Liebe Kolleginnen und Kollegen, ich meine, dass wir bei dem Thema in erster Linie dort ansetzen müssen, wo wir der Branche und dann auch den Frauen wirklich helfen können: Wir brauchen höhere Produktionsetats bei den Fernsehanstalten und bessere Honorarvereinbarungen, wir brauchen im Sozialversicherungsrecht Regelungen, die dem freien Dasein der Künstler gerecht werden, und wir brauchen vor allem eine dauerhaft gute finanzielle Ausstattung der Kommunen, die nämlich einen Großteil der Kulturförderung in unserem Land tragen. Und das schaut in den Bundesländern sehr unterschiedlich gut aus.

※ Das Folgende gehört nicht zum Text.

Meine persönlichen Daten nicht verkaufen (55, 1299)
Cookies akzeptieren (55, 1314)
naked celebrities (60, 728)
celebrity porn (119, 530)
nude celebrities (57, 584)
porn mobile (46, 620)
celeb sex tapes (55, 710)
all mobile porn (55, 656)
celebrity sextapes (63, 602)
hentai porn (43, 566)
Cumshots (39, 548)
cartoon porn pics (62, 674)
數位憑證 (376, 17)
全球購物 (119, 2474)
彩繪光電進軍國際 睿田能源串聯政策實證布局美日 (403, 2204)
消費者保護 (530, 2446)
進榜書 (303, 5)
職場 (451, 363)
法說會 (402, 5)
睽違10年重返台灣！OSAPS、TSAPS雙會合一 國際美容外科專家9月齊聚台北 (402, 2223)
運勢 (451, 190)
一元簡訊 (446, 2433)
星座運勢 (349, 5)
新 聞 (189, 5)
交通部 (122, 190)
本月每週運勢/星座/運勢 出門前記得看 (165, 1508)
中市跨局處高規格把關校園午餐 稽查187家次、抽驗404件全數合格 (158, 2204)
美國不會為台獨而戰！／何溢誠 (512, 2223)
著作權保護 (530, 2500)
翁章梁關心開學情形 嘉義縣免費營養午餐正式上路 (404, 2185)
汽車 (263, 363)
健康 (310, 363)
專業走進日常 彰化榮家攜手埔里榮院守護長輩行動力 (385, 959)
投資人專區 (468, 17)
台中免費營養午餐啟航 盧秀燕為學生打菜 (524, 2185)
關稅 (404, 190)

Geschlechterquoten können hilfreich sein, um Prozesse anzustoßen. Bei der Vergabe von Aufträgen sind sie jedoch mit Sicherheit nicht hilfreich. Wir vergeben nämlich auch öffentliche Bauaufträge nicht paritätisch an Frauen und Männer, sondern an die Firma, die die geforderte Qualität zum besten Preis anbietet.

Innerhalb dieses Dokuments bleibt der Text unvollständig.